Riemannian Submersions Stiefel To Grassmann Manifolds With Geodesic Fibers

Introduction to Riemannian Submersions and Manifolds

In the realm of Riemannian geometry, understanding the relationships between different manifolds is crucial. Among the most insightful tools for exploring these connections is the concept of a Riemannian submersion. A Riemannian submersion is a smooth map between Riemannian manifolds that preserves the lengths of horizontal vectors. These submersions provide a powerful framework for studying the geometry and topology of manifolds by relating them to simpler, well-understood spaces. Specifically, the submersion from the Stiefel manifold to the Grassmann manifold, with totally geodesic fibers, offers a rich area of investigation.

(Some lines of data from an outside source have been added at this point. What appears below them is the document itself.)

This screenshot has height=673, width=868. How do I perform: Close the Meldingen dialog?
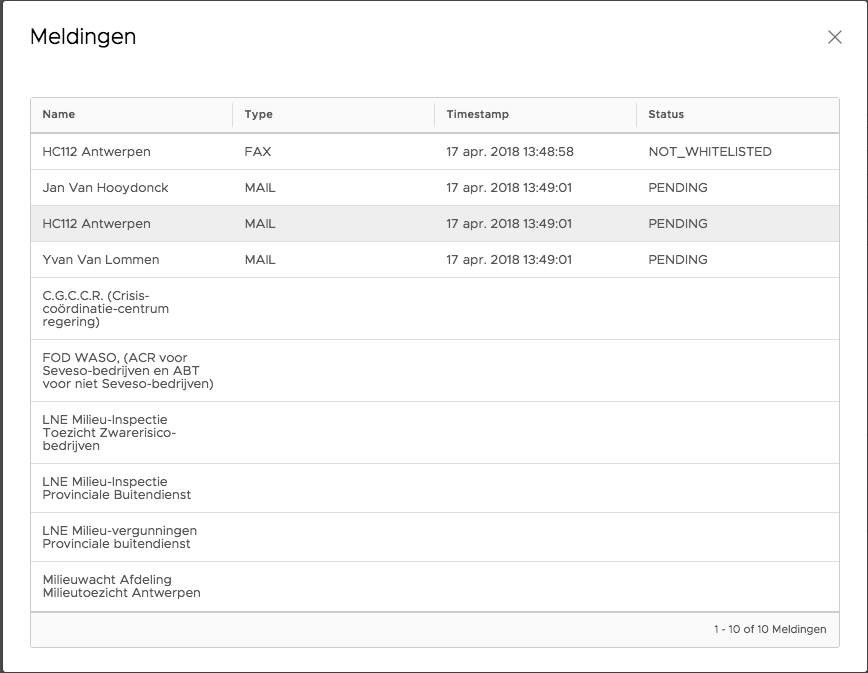click(x=836, y=37)
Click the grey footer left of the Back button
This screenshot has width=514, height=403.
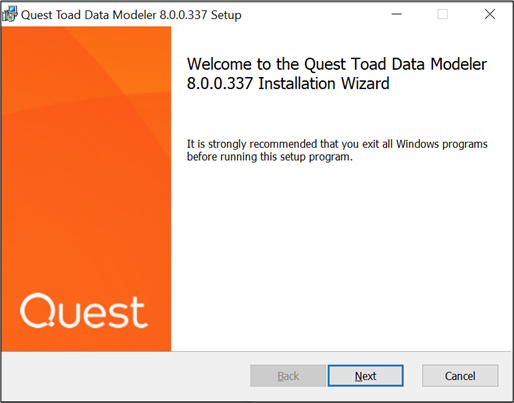[x=125, y=376]
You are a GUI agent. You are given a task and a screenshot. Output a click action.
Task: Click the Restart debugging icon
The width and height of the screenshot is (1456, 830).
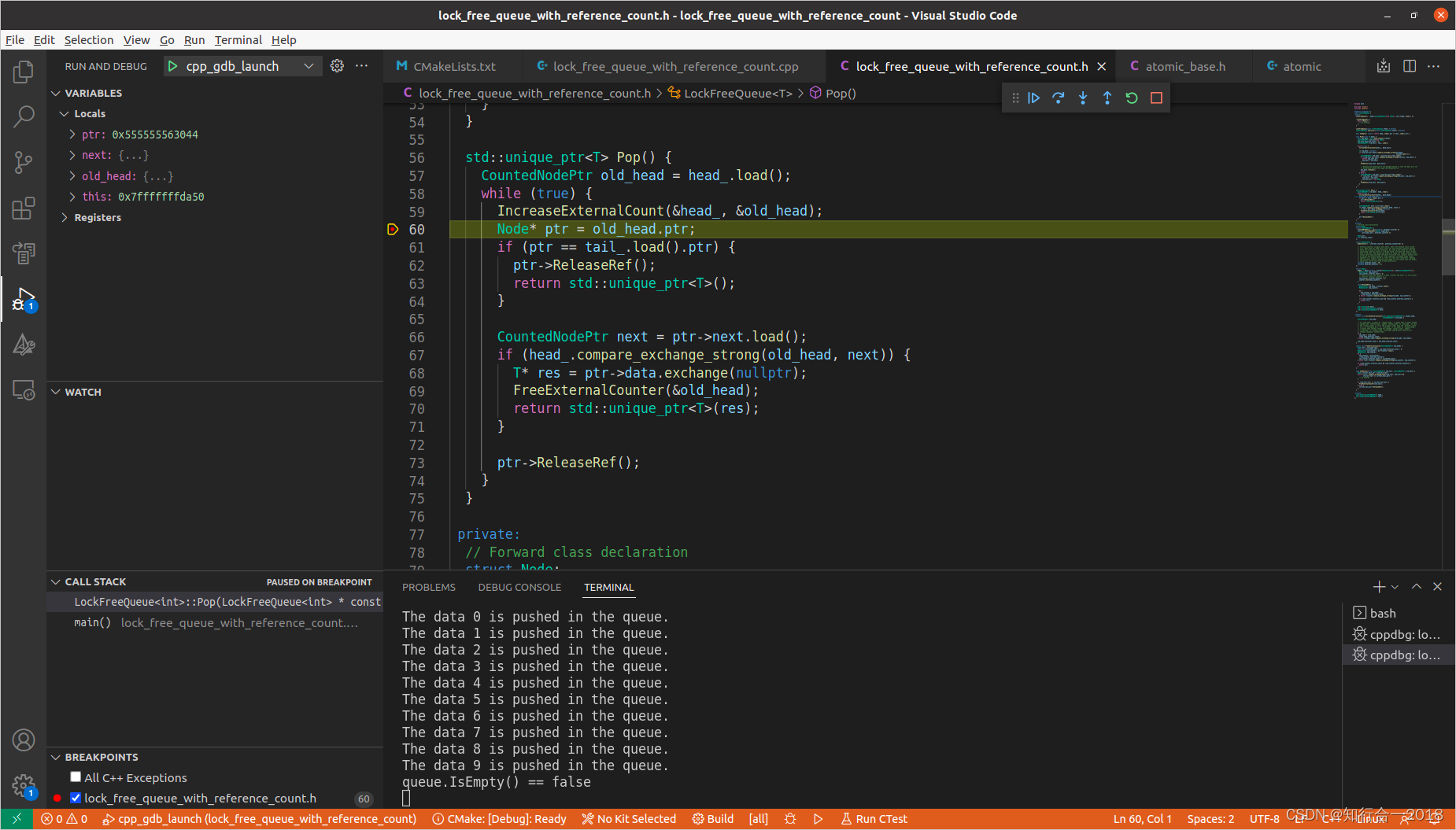[1132, 98]
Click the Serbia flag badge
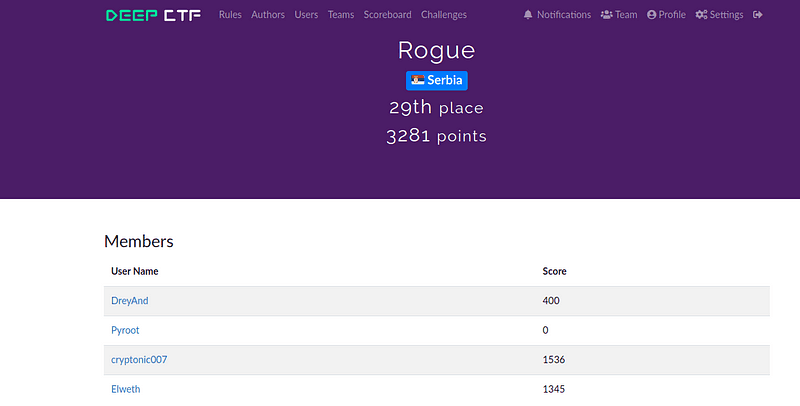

At the heart of this discussion are the Stiefel and Grassmann manifolds, both of which play significant roles in linear algebra, topology, and various applications in engineering and physics. The Stiefel manifold, denoted as $V_k(\mathbb{C}^n)$, comprises orthonormal $k$-frames in $\mathbb{C}^n$, while the Grassmann manifold, denoted as $Gr(k, \mathbb{C}^n)$, consists of $k$-dimensional subspaces in $\mathbb{C}^n$. The natural projection from the Stiefel manifold to the Grassmann manifold, which maps an orthonormal $k$-frame to the $k$-dimensional subspace it spans, is a fundamental example of a submersion. Understanding the geometric properties of this submersion, particularly the nature of its fibers, provides deep insights into the structure of these manifolds.

The significance of studying Riemannian submersions with totally geodesic fibers lies in the fact that these fibers represent the geometric building blocks of the submersion. A submanifold is said to be totally geodesic if every geodesic in the submanifold is also a geodesic in the ambient manifold. In the context of the submersion from the Stiefel manifold to the Grassmann manifold, the fibers are the preimages of points in the Grassmann manifold under the projection map. When these fibers are totally geodesic, the submersion exhibits a particularly nice geometric structure, allowing for a more detailed analysis of the relationship between the Stiefel and Grassmann manifolds.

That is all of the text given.